Top of Records for this exercise

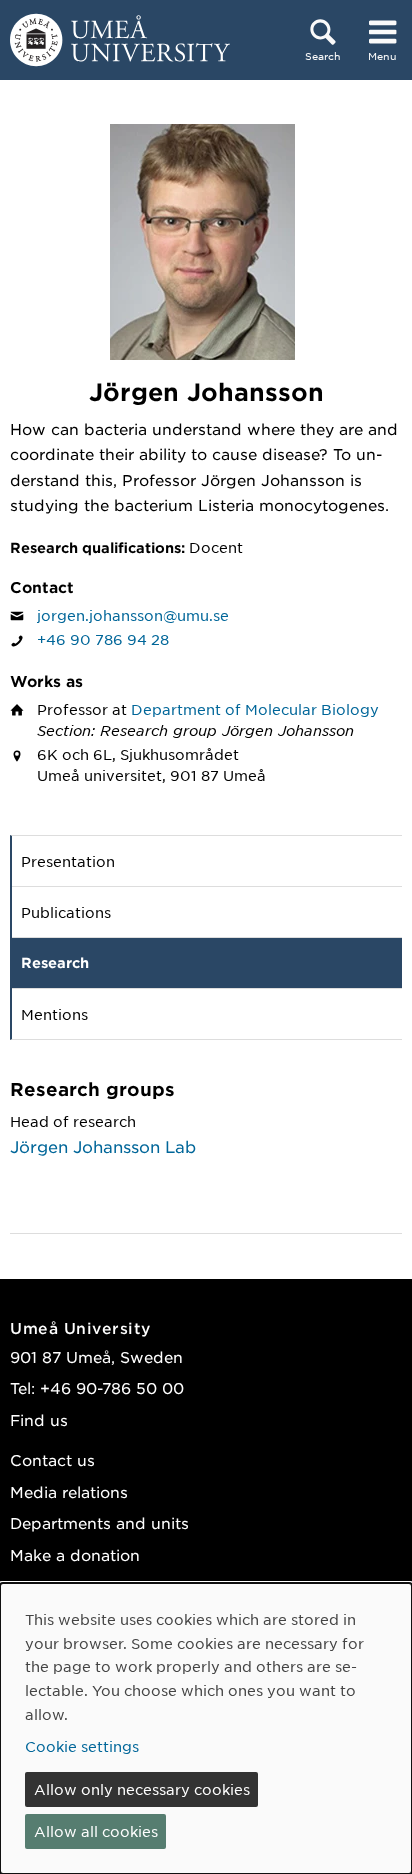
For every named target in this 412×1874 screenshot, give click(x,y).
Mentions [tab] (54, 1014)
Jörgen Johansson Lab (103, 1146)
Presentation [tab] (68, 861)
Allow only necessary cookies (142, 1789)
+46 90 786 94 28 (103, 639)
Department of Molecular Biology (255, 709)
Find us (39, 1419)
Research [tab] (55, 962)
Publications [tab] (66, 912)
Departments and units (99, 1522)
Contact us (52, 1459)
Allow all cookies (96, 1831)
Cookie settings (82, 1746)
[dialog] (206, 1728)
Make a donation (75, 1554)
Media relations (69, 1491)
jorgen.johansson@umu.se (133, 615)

Bottom of Records for this exercise
Top of Records for this exercise

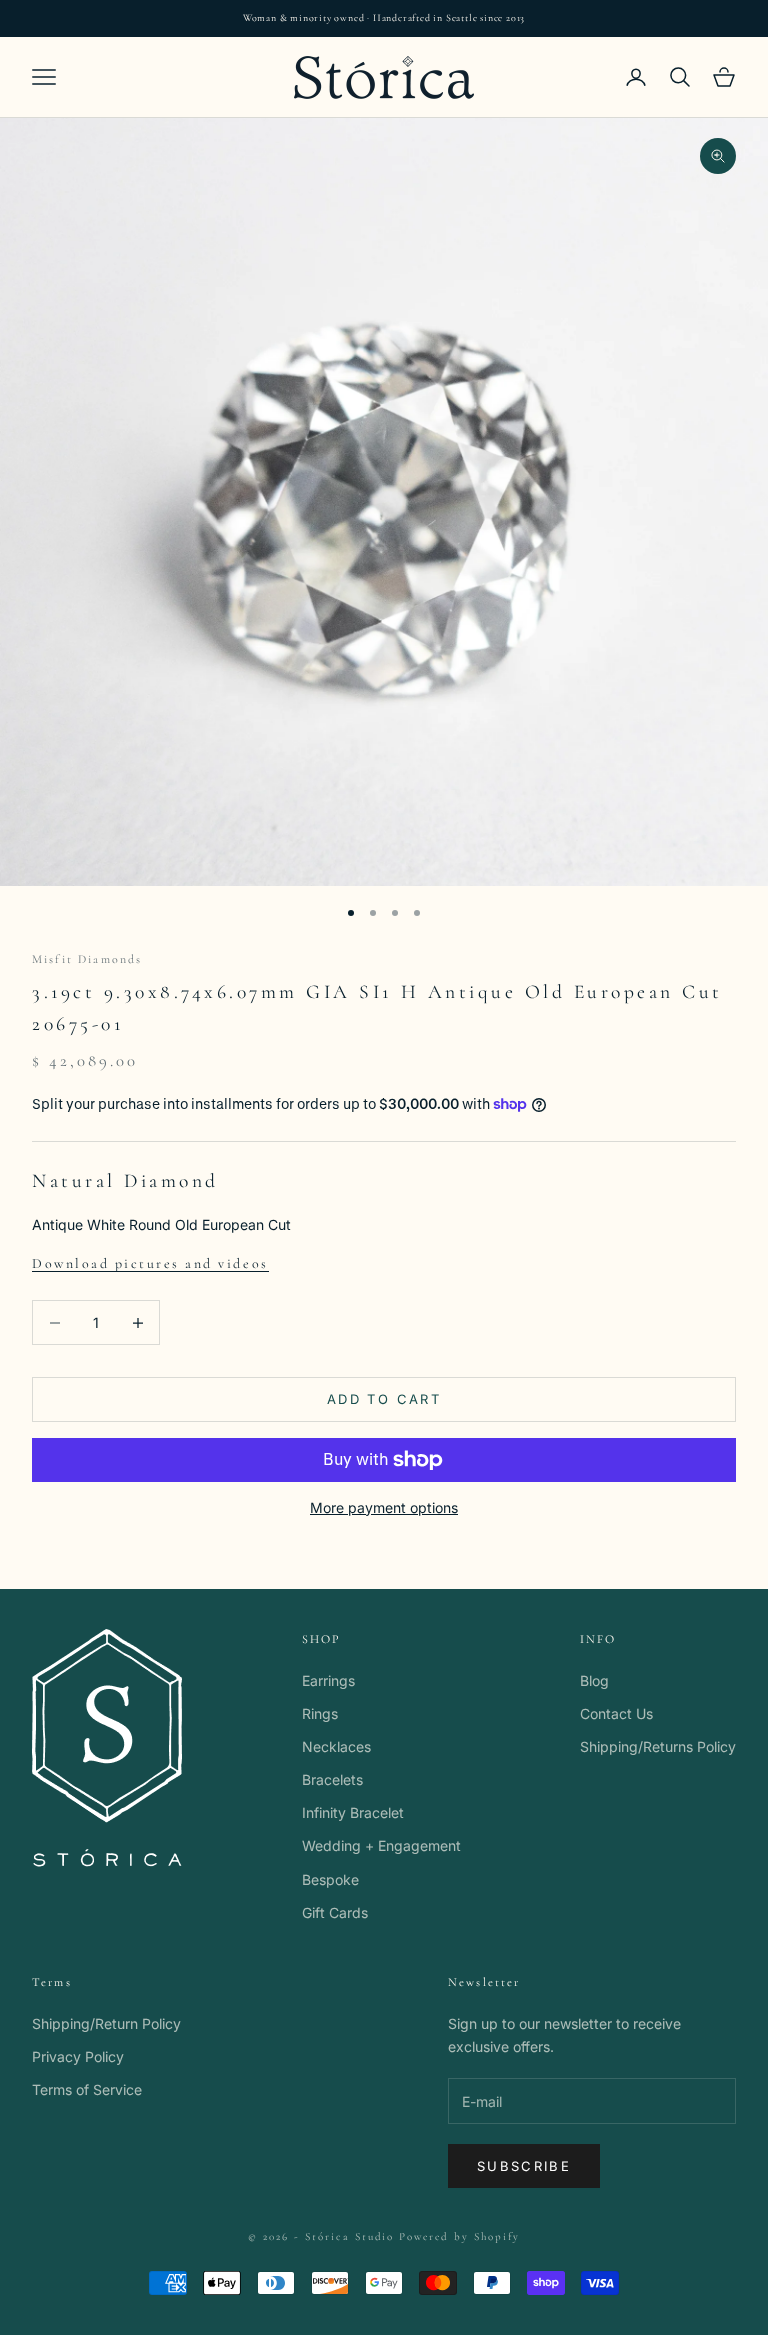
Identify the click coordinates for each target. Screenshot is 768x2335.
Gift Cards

Bottom of Records for this exercise

■ What to do: Using the listing above, show each line holding the string "cookies".

■ Exercise solution:
Allow only necessary cookies (142, 1789)
Allow all cookies (96, 1831)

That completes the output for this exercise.